Das hat sicher mit dem Format des Abends zu tun. Der Protagonist sitzt nicht einfach im Licht seiner Leselampe vor dem Auditorium und liest aus seinen Werken. An diesem Abend gehören bewegte Bilder dazu, Aufnahmen von den Reisen „Mit 80 000 Fragen um die Welt“ zum Beispiel. Aber auch Bilder, die auf das Thema einstimmen sollen. Auf der Straße befragt Dennis Gastmann dazu reiche Menschen, vor Einrichtungen, die reiche Menschen frequentieren, zu Dingen, die - pardon - geistige Armut in einigen Antworten erkennen lassen. So schallt es gleich zu Beginn recht unverblümt von der Leinwand: „Mit ehrlicher Arbeit werden Sie nicht reich.“

Dennis Gastmann versucht es dennoch. Mit ehrlicher journalistischer Arbeit. Dabei entsteht gleichsam ein Sittengemälde der Wohlhabenden in der Welt. Zumindest derer, die mit ihm reden.

Die Liste der abschlägigen Antworten ist lang. In der Tat wollen sich die meisten Superreichen nicht darauf einlassen, die Gretchenfrage des Autors zu beantworten: Was bedeutet Geld, wenn Geld keine Rolle mehr spielt? So bleiben für die Interviews die, die sich auch anderen mitteilen; Wolfgang Grupp etwa, der für seine affige Werbung vor der Tagesschau bekannt ist. Oder Reinhold Würth, der Schraubenkönig. Der gilt aber immerhin als Nummer 7 auf der Liste der Reichsten in Deutschland.

Es ist jetzt nicht so, dass diese Herren in den abgezählten Minuten, die sie dem Journalisten von ihrer wertvollen Zeit schenken, die Gretchenfrage beantworten würden. Wobei fraglich bleibt, ob sie es denn überhaupt könnten. Daher stehen am Ende der Gespräche auch nur bestenfalls Kalenderwahr- oder -weisheiten, wie Dennis Gastmann selbst eingesteht. Allerdings mit dem Zusatz, nur weil sie Kalenderwahr- oder -weisheiten sind, müssen sie ja nicht gleich falsch sein.
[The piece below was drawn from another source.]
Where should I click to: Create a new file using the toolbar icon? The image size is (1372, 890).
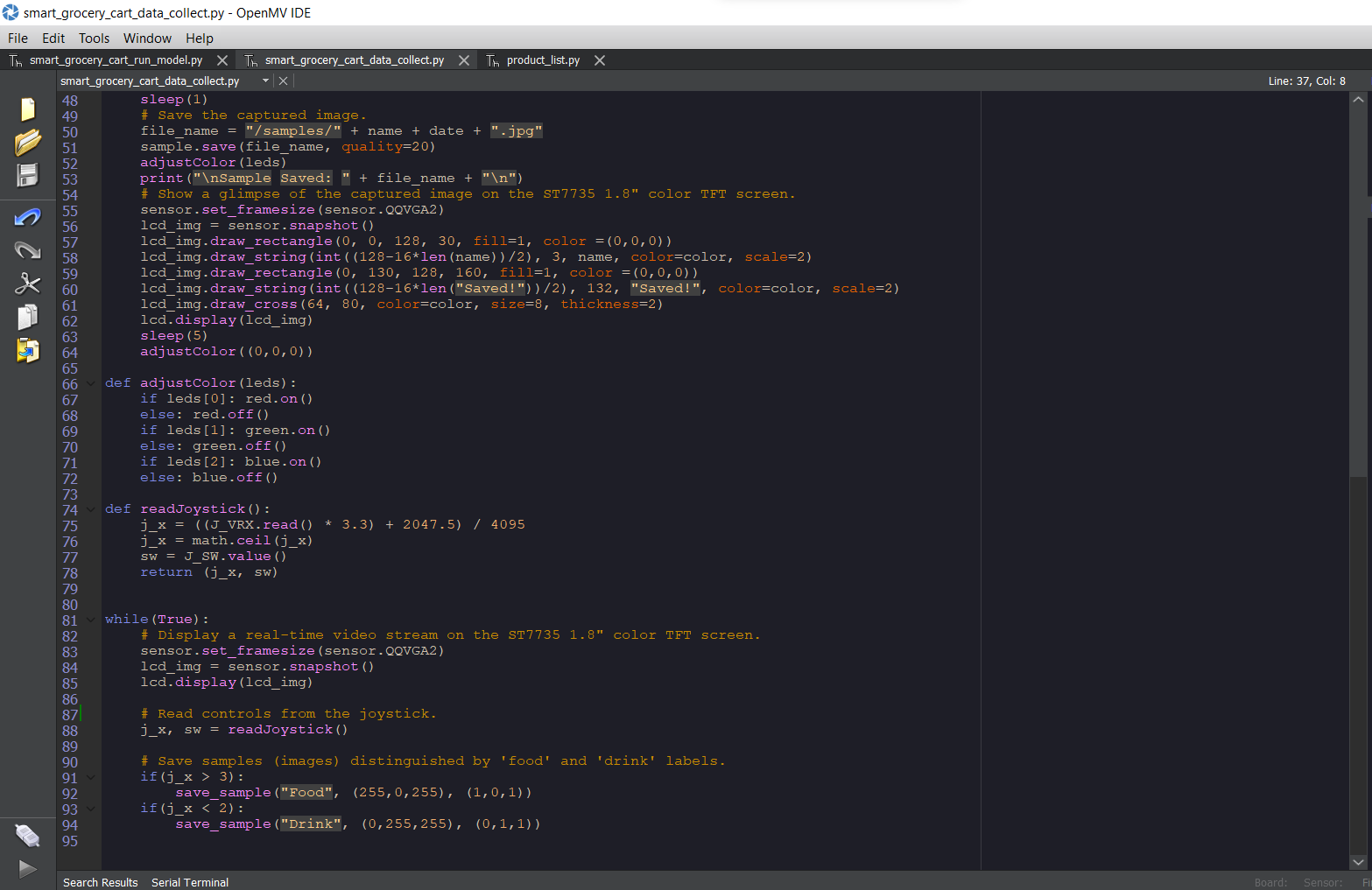[26, 108]

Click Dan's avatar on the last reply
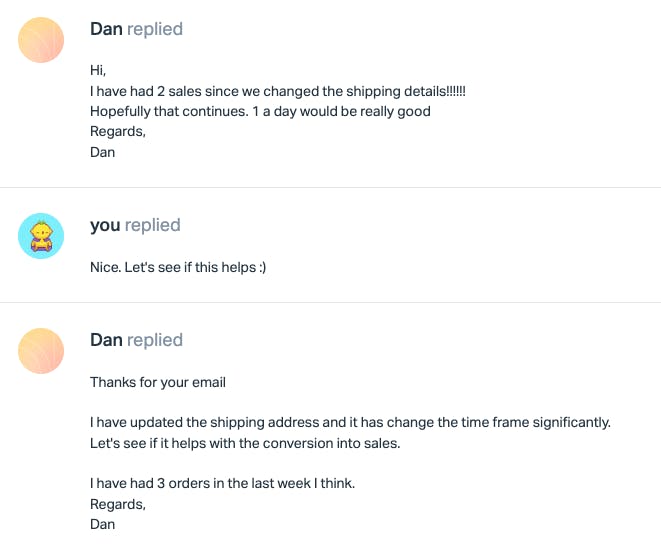[x=41, y=351]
Nein, wer von der „Geschlossen Gesellschaft“ einen wirklichen Reichtumsbericht erwartet, muss enttäuscht werden. Hier wird nicht investigativ aufgedeckt, wie es bei den Reichen zugeht. Muss es ja auch nicht, die Stärken von Dennis Gastmanns liegen woanders: in der sensiblen Beobachtung fremder Milieus und der respektvollen wie satirischen Verarbeitung dieser Eindrücke, was gelegentliche Respektlosigkeiten natürlich einschließt. Man könnte es liebevolle Realsatire nennen. Ihr wichtigster Indikator: Fremdschämen ist meist nicht nötig.

Das macht den großen Blonden aus dem hohen Norden so leicht keiner nach, das ist sein Markenkern. Dafür, und der Abend in Erfurt ist der beste Beweis für diese These, liebt ihn sein Publikum. So sehr, dass, wie schon gesagt, wirklich fast alle bis in den späten Abend hinein auf ihren Stühlen ausharren.